(Working data)
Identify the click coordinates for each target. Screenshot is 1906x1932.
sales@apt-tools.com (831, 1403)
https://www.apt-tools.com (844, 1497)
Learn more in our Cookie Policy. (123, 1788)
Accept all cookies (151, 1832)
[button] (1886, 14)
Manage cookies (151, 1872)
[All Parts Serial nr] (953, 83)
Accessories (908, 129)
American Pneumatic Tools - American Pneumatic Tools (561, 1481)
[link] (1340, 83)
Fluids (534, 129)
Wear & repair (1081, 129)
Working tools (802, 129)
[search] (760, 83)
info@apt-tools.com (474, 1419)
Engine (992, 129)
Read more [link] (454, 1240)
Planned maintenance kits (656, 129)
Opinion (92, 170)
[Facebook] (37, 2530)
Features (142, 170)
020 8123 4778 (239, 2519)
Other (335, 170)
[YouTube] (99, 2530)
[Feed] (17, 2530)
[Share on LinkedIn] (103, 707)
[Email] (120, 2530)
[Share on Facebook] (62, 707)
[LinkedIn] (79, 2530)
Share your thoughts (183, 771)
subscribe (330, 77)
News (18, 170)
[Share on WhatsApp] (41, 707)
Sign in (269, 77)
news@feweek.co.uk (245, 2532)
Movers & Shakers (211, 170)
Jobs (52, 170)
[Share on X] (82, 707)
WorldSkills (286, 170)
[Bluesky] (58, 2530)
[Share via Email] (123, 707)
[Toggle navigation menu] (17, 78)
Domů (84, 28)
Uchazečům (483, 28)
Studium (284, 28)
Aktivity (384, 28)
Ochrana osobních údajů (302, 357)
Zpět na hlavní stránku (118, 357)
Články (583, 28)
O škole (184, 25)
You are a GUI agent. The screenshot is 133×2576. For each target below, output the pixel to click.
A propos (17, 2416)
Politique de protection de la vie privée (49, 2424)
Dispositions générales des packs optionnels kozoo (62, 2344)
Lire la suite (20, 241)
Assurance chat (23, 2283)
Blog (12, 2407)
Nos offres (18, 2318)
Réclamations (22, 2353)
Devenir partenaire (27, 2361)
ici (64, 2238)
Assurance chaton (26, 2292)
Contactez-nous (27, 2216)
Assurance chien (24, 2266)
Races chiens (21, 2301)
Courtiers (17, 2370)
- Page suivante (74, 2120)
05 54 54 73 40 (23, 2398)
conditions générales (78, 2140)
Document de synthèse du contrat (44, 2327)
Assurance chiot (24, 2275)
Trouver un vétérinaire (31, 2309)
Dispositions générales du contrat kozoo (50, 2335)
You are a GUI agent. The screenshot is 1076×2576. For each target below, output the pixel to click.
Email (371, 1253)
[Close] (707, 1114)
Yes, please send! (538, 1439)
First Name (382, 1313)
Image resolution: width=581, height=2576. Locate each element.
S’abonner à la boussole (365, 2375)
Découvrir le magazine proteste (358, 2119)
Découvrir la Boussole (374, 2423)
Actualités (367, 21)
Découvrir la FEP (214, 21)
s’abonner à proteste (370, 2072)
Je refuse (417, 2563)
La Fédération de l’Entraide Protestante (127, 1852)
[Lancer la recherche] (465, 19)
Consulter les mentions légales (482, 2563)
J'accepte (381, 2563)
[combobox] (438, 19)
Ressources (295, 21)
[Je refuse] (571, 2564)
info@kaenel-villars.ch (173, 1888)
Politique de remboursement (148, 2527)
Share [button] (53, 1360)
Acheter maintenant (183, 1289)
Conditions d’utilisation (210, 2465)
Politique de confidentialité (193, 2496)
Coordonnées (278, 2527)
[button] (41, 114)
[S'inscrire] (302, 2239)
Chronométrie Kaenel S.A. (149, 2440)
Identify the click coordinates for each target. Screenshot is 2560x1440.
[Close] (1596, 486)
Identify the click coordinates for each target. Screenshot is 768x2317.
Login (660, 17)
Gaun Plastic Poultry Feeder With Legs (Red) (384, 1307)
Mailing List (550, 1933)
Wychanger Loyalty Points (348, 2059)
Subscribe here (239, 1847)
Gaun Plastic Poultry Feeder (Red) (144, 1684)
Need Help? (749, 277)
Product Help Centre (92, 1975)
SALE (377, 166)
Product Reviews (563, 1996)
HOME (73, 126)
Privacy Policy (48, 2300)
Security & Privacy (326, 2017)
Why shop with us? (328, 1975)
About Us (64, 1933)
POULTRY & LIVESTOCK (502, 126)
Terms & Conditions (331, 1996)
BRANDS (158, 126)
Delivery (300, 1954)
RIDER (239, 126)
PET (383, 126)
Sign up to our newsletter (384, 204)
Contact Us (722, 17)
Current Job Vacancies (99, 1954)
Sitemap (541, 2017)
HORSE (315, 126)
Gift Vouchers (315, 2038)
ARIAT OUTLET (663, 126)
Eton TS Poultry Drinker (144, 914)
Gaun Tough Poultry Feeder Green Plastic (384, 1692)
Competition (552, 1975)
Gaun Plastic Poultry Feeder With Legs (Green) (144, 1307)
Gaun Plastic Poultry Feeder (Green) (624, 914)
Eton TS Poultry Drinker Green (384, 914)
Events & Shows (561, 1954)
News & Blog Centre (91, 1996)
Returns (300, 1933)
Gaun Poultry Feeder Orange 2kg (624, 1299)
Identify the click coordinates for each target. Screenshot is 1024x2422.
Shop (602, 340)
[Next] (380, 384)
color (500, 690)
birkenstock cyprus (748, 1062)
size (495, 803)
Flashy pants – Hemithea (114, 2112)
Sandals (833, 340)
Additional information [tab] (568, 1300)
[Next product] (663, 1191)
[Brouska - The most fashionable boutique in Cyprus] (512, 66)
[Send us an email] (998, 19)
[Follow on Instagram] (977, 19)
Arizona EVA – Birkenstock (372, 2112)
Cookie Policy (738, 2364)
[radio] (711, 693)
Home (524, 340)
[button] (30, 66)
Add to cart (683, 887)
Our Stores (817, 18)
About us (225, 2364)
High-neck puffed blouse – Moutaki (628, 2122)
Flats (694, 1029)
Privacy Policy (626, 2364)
(End Working data)
- _What you need to do_: Scan the listing above for the line that has "Jobs (52, 170)", then copy exactly from that line through the line that has "Blog (12, 2407)".

- _Answer for this exercise_:
Jobs (52, 170)
[Share on X] (82, 707)
WorldSkills (286, 170)
[Bluesky] (58, 2530)
[Share via Email] (123, 707)
[Toggle navigation menu] (17, 78)
Domů (84, 28)
Uchazečům (483, 28)
Studium (284, 28)
Aktivity (384, 28)
Ochrana osobních údajů (302, 357)
Zpět na hlavní stránku (118, 357)
Články (583, 28)
O škole (184, 25)
You are a GUI agent. The screenshot is 133×2576. For each target below, output the pixel to click.
A propos (17, 2416)
Politique de protection de la vie privée (49, 2424)
Dispositions générales des packs optionnels kozoo (62, 2344)
Lire la suite (20, 241)
Assurance chat (23, 2283)
Blog (12, 2407)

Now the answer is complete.